Some people think artists shouldn’t cover a song unless they put an entirely unique spin on it. The late Jeffrey Lee Pierce of Los Angeles swamp-punk legends the Gun Club was one of those people. Miami (1982), the Gun Club’s second album, features two covers: Creedence Clearwater Revival’s “Run Through the Jungle” and the traditional folk song “John Hardy”. The latter sounds nothing like any of the myriad arrangements it has been given over the last century by artists from Leadbelly to Uncle Tupelo. And the former takes such pains to distinguish itself that it scarcely shares any lyrical content with the original.

Pierce’s take on “Run Through the Jungle” starts off in a fairly straightforward way, with the familiar riff created by John Fogerty and Co. (Remember when Fogerty was sued for plagiarizing “Run Through the Jungle” — that is, plagiarizing himself — with his 1985 solo tune “The Old Man Down the Road”?) But don’t start singing along yet, because Pierce has other ideas, as was usually the case for this misunderstood visionary. The chorus is the only thing that ties the song lyrically to the original, although instead of “Better run through the jungle / Oh and don’t look back”, Pierce sings “I will run through the jungle / And I won’t look back”.

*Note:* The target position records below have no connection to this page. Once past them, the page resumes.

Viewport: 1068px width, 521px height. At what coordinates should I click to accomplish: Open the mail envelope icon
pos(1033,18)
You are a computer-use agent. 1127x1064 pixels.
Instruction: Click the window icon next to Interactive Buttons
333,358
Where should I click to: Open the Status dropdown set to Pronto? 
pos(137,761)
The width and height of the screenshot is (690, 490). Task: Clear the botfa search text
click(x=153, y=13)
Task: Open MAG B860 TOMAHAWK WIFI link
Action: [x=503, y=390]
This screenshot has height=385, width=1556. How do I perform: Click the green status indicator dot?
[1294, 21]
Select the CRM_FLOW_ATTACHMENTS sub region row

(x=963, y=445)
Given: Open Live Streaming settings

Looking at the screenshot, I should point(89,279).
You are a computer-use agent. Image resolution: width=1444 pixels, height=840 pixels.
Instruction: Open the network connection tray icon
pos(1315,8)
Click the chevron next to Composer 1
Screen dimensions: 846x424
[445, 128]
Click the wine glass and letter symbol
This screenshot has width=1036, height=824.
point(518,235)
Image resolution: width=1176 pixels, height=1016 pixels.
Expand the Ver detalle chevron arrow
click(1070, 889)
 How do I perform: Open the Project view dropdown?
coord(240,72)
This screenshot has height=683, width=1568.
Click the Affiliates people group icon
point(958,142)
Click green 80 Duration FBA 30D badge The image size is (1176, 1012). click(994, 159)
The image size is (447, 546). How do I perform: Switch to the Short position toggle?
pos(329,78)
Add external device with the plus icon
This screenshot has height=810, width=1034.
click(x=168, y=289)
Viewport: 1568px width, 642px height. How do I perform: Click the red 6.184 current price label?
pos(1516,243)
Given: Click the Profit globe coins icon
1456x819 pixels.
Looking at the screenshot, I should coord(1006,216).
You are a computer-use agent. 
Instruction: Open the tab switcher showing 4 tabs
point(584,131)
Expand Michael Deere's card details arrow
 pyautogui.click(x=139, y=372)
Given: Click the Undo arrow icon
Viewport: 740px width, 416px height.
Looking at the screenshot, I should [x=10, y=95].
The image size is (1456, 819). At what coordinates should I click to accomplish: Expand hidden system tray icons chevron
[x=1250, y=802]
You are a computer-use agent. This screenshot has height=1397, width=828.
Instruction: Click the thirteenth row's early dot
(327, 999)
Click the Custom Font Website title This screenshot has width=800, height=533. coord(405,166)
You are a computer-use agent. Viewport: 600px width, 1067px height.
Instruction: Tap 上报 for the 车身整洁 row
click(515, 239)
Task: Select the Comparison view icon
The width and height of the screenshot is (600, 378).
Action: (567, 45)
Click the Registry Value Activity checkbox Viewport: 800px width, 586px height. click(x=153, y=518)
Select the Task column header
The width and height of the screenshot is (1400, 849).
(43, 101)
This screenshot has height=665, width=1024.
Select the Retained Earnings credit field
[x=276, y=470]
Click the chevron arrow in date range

“Some are coming by passenger / Some coming on a freight / Others move by walking / But none have the time to wait…I get out of these waters / Before they start to rise / I never been no Christian / I don’t want to be baptized…”

The first two verses seem in keeping with Fogerty’s murky warnings of Biblical sorts of danger: “They told me don’t go walkin’ slow / Cos devil’s on the loose… Two hundred million guns are loaded / Satan cries, ‘Take aim!'” But Pierce throws in a curveball at the end that takes the song in a noir-like direction: “As I kill my woman / She lay across the bed / She looks so ambitious / Took back everything I said”. So where we started out with Deliverance, we end up with Body Heat. Only a Gun Club song could pull that off.

When Jeffery Lee Pierce died in 1996, we lost not only the original material he would have gone on to produce, but his incredibly inventive take on the work of artists he revered. It’s covers like “Run Through the Jungle” that separate the artform from pointless mimicry and make it something more than merely homage.